I'm not familiar with that pressure device (Vaporstat?) but if it is the only one on the boiler it seems it's set to about 3.6psi with an 8oz differential. If that is true it sounds much to high for a 2 pipe steam system. Try turning that left control down to 1 lb and see if it helps.
I would replace the glass in the sight glass so you can better see what is going on and then flush and perhaps skim the boiler. If you flush and skim do it when the boiler is cold or just warm, you don't want to add a lot of fresh water to hot boiler. Bring the boiler up to steam after filling it with water the last time so you drive all the oxygen out of the fresh water.
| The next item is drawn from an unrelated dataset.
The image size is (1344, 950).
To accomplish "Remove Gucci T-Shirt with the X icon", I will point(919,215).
@ November 17, 2013 2:21 PM in Skimming without a skim portDo you see a lot of bouncing in the sight glass that makes you think you have oils in the boiler water? The boiler water might just be dirty. If the waterline appears stable you might try draining and filling the boiler a couple of times till the water appears to be pretty clean.This should be done when the boiler is cold or just warm -n you don't want to be adding a lot of cold water to a hot boiler. When you refill the boiler the last time you want to bring it up to steam to drive off the oxygen in the water.
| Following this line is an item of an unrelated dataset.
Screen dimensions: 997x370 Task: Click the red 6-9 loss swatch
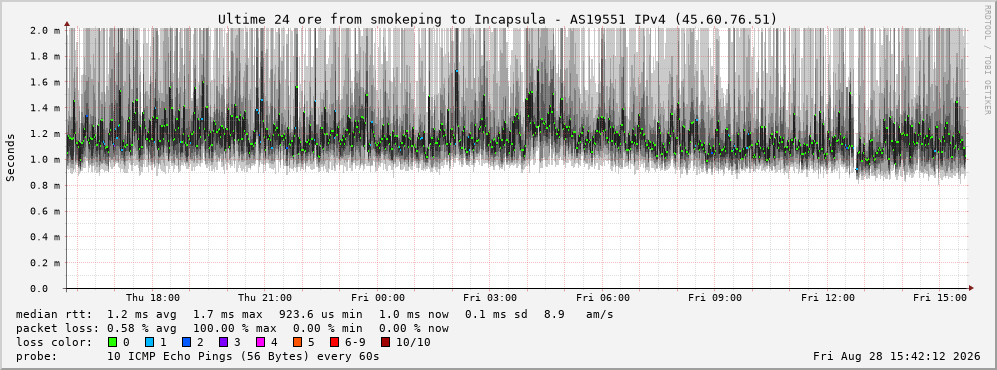334,342
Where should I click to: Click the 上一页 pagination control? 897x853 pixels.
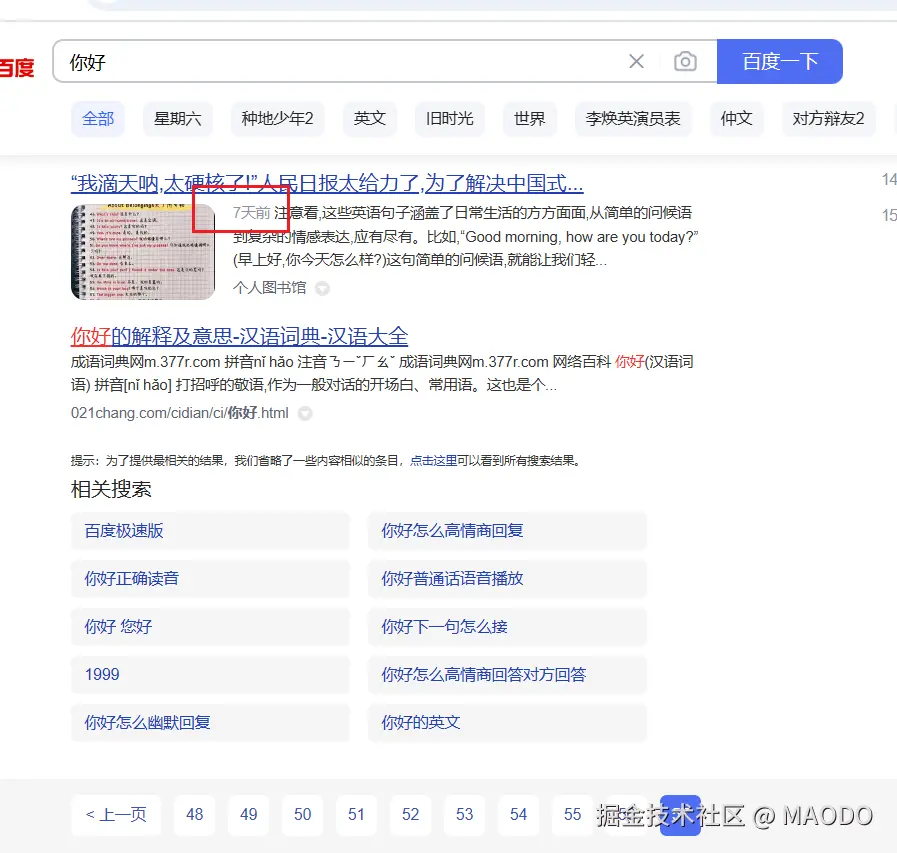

To answer your original question you can use the upper gauge glass port to skim from if you think you have oils in the water. If you have a valve at the base of the lower cock you can close the lower gauge glass cock and then open up that valve at the base of the lower cock and then when you SLOWLY add water to the boiler it will come out of the top gauge glass port and down through the glass and out to a bucket. The top port is best because it gives you a chance to get any oils that might be clinging to the boiler walls.
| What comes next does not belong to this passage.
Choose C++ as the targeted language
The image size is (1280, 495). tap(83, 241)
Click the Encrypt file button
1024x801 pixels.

When your done you might consider adding a steam master tablet to the boiler to keep the water clean if you can figure out how to get it in there.
@ November 16, 2013 1:15 PM in Only 1/2 of my house seems to get any heat - help?Usually those two pressuretrols are wired in series so the one set for 5 PSI is a safety for the real pressure control which looks like it's set for 2 PSI. It's possible there is something wrong (disconnected linkage) with the pressuretrol that is set to 2 PSI because that one should be regulating your boiler UNLESS you have a staged firing setup where the boiler fires high till there is some pressure and switches to low fire to just keep the boiler slowly making steam.
If it is just a safety with the other pressuretrol doing the actual pressure control they have to be looked at to make sure they are both working and that they are correctly wired.
The gauge might by faulty, does the pressure gauge read zero when the boiler is cold or just warm?
What kind of oil gun do you have?
@ November 16, 2013 10:17 AM in Radiators fill with waterThere are screws on the top surface of the pressuretrol that you can adjust, set the main at 2 or lower and the differential to one. The differential may be a white wheel behind the front cover.